→ Data for this task
================================

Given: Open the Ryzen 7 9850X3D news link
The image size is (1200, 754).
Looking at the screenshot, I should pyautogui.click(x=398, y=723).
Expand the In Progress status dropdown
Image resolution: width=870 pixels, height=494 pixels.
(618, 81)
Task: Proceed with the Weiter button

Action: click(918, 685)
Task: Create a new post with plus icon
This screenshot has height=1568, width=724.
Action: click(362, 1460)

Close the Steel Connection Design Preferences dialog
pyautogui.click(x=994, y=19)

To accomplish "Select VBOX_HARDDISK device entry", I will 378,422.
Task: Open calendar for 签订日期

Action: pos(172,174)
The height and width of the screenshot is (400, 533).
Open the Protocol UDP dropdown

================================

→ Task directions
Output the full set of entries exactly as they were given.

→ Answer section
Given: Open the Ryzen 7 9850X3D news link
The image size is (1200, 754).
Looking at the screenshot, I should pyautogui.click(x=398, y=723).
Expand the In Progress status dropdown
Image resolution: width=870 pixels, height=494 pixels.
(618, 81)
Task: Proceed with the Weiter button

Action: click(918, 685)
Task: Create a new post with plus icon
This screenshot has height=1568, width=724.
Action: click(362, 1460)

Close the Steel Connection Design Preferences dialog
pyautogui.click(x=994, y=19)

To accomplish "Select VBOX_HARDDISK device entry", I will 378,422.
Task: Open calendar for 签订日期

Action: pos(172,174)
The height and width of the screenshot is (400, 533).
Open the Protocol UDP dropdown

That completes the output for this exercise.